Lagspike on changing network.
TheLoneWolfling opened this issue ยท 10 comments
Every time I place or break a logistics pipe on my network I get a quarter-to-half-second lagspike.
I've tried turning the number of routing table threads down to 1 at priority 1, but it still occurs.
Using FastCraft's profiler, I've dumped a few spike reports. Looking at them, it seems like >60% of the update time of the routing table update thread is spent in Object.clone()
called from EnumSet.clone()
called from EnumSet.copyOf()
, called from ExitRoute.getFlags()
. The other part is almost entirely self time in ServerRouter.CreateRouteTable
. Perhaps it would be worth it to split that method into submethods, if nothing else so that we can actually see where the majority of the time is being spent?
Also, more surprisingly, in the main server thread, I'm getting almost the same thing. ~70% (!) of the main server thread time is also spent in ServerRouter.CreateRouteTable
- about 3/4 of that spent within checkProvider
and subcalls, 1/4 spent within checkCrafting
and subcalls. Same issue there too - checkProvider
calls getProviders
calls getDistanceTo
calls ensureRouteTableIsUpToDate
calls CreateRouteTable
as above, and checkCrafting
calls getCrafters
calls addCrafting
calls addCrafting
calls isSatelliteConnected
calls getIRoutersByCost
calls ensureRouteTableIsUpToDate
, etc.
Here's the NPS file, and here's an HTML version, if you don't want to use VisualVM.

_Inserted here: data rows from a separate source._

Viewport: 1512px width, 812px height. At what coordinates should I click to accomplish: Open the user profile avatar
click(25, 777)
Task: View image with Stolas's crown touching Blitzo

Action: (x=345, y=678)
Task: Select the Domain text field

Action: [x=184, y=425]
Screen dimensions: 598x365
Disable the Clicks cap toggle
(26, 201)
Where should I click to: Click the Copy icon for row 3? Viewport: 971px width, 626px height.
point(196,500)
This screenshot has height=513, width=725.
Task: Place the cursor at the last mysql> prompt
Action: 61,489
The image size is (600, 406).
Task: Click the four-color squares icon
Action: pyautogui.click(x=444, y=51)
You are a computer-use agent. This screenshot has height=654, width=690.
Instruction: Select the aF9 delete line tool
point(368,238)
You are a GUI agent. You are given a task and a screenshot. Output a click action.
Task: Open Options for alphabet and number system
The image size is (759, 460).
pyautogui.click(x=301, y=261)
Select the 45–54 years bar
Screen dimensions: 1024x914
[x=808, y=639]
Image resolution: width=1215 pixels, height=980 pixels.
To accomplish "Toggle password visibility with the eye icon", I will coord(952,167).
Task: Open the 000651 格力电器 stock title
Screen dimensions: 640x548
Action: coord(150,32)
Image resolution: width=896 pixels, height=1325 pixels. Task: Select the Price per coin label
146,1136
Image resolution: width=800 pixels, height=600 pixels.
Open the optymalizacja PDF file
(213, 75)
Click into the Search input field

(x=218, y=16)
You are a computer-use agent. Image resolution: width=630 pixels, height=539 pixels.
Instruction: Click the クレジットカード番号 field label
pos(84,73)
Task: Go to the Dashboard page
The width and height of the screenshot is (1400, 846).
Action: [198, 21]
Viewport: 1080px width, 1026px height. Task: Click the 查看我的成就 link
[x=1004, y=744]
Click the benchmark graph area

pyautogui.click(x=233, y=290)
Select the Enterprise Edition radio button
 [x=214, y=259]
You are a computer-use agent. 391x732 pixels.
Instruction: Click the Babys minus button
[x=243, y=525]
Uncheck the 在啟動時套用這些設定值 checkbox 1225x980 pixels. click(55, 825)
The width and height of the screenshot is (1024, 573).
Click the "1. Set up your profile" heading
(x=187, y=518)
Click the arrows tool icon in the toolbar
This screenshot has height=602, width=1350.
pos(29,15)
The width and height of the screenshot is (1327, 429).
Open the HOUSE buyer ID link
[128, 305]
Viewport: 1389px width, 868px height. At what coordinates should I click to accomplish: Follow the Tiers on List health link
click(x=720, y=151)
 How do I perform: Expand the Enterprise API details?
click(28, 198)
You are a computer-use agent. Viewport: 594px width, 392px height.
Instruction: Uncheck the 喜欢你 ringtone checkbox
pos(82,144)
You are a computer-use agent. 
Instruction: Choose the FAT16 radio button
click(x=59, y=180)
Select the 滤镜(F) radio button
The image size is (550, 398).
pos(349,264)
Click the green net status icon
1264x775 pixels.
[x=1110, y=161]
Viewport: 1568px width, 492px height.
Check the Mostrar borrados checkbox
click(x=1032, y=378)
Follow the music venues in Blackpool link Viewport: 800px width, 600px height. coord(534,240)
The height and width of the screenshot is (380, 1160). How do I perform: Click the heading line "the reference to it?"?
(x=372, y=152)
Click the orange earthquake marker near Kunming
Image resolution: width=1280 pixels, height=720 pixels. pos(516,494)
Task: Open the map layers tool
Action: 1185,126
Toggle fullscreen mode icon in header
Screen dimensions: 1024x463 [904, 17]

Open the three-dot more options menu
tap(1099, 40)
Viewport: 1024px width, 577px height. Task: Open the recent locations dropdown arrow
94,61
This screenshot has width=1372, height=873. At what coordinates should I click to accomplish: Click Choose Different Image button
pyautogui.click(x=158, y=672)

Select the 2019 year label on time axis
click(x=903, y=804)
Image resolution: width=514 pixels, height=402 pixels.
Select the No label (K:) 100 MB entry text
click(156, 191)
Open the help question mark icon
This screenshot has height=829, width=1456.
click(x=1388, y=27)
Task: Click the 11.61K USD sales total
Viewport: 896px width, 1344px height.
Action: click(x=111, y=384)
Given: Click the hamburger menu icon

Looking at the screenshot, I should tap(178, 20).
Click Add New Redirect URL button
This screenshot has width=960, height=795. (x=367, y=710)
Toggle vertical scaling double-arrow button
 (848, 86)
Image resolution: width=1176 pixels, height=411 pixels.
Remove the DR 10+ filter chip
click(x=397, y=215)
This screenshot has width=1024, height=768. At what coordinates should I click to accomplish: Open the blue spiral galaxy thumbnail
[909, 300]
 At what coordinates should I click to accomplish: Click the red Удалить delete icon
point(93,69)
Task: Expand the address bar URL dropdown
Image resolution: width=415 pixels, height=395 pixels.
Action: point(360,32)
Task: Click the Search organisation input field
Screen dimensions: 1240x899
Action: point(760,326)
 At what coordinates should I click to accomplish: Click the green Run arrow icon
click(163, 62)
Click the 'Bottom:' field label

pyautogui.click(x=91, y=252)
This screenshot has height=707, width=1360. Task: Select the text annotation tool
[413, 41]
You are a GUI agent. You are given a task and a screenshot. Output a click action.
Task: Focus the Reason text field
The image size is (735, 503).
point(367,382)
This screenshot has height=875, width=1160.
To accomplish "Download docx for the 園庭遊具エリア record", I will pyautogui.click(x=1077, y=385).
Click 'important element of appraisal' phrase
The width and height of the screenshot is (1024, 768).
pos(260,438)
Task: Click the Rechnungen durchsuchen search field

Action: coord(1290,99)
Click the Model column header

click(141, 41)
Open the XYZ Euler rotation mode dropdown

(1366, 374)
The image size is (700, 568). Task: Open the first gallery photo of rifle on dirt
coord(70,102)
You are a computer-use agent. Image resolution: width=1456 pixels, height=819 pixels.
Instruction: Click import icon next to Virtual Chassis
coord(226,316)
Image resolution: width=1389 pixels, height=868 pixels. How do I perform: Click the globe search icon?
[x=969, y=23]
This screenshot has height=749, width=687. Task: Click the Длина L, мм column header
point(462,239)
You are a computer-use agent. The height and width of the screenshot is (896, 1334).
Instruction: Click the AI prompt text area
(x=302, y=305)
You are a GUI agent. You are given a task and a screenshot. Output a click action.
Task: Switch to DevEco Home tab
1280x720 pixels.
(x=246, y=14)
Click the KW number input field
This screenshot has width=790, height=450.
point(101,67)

It may be better to add a non-copying variant of getFlags
- as at least some of the calls to getFlags
don't require the copying behavior.
Though, all of this being said, I am well aware that profilers can be misleading. So take this with a grain of salt.
Also: part of this is probably related to my setup. For dust processing I'm using supplier pipes and a firewall pipe, as it's the only way that I know of currently to process dusts that a) doesn't try to pulverize ingots just so they can be smelted again, b) actually processes backlogs of dusts in the system, and c) actually allows crafting with dusts in the main system. Perhaps adding a module that acted as an itemsink, but with additional (slow) supplier-pipe-like functionality would help to mitigate this. (So basically an itemsink, but every 60+ seconds or so checks if there is any of the requested items in the system. If so, it goes into "fast" mode to process the backlog until it runs out of the item.)
Moved to 0.10 target, as I added the TickExecutor there. That can be used to implement work done in other threads. The TickExecutor executes tasks on its todo-list at the end of every server tick. Useful for CompletableFuture related chaining.
The hot path that leads to the re-creation of the routing table on every network change was the extractor module. Now that that's asynchronous on bigger networks this exact lag shouldn't occur anymore. I have sampled my results on our server and they seemed promising.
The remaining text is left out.